• [Task brief] Please repeat all of the listing exactly.

• [Supplied information]
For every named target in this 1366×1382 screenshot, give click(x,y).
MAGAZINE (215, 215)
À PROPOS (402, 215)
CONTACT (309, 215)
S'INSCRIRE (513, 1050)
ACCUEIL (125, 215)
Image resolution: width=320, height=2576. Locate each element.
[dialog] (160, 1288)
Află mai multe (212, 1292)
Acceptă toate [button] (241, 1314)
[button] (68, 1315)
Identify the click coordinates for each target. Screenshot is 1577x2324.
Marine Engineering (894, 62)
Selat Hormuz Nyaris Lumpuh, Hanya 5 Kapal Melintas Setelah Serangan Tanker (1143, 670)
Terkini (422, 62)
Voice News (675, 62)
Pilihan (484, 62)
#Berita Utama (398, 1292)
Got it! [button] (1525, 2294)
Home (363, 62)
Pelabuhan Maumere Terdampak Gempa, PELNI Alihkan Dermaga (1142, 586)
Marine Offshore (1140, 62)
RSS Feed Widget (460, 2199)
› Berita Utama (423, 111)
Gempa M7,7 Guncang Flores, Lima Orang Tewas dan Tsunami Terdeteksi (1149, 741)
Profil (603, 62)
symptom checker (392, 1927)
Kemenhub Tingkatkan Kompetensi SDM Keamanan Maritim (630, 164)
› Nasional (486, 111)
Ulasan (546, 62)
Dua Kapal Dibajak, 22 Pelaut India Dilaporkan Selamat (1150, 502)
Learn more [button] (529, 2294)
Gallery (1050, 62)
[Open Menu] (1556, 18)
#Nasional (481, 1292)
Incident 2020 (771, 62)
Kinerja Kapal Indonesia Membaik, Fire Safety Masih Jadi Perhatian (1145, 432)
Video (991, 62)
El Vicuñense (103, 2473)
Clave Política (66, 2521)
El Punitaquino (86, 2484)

• [Answer box]
For every named target in this 1366×1382 screenshot, give click(x,y).
MAGAZINE (215, 215)
À PROPOS (402, 215)
CONTACT (309, 215)
S'INSCRIRE (513, 1050)
ACCUEIL (125, 215)
Image resolution: width=320, height=2576. Locate each element.
[dialog] (160, 1288)
Află mai multe (212, 1292)
Acceptă toate [button] (241, 1314)
[button] (68, 1315)
Identify the click coordinates for each target. Screenshot is 1577x2324.
Marine Engineering (894, 62)
Selat Hormuz Nyaris Lumpuh, Hanya 5 Kapal Melintas Setelah Serangan Tanker (1143, 670)
Terkini (422, 62)
Voice News (675, 62)
Pilihan (484, 62)
#Berita Utama (398, 1292)
Got it! [button] (1525, 2294)
Home (363, 62)
Pelabuhan Maumere Terdampak Gempa, PELNI Alihkan Dermaga (1142, 586)
Marine Offshore (1140, 62)
RSS Feed Widget (460, 2199)
› Berita Utama (423, 111)
Gempa M7,7 Guncang Flores, Lima Orang Tewas dan Tsunami Terdeteksi (1149, 741)
Profil (603, 62)
symptom checker (392, 1927)
Kemenhub Tingkatkan Kompetensi SDM Keamanan Maritim (630, 164)
› Nasional (486, 111)
Ulasan (546, 62)
Dua Kapal Dibajak, 22 Pelaut India Dilaporkan Selamat (1150, 502)
Learn more [button] (529, 2294)
Gallery (1050, 62)
[Open Menu] (1556, 18)
#Nasional (481, 1292)
Incident 2020 (771, 62)
Kinerja Kapal Indonesia Membaik, Fire Safety Masih Jadi Perhatian (1145, 432)
Video (991, 62)
El Vicuñense (103, 2473)
Clave Política (66, 2521)
El Punitaquino (86, 2484)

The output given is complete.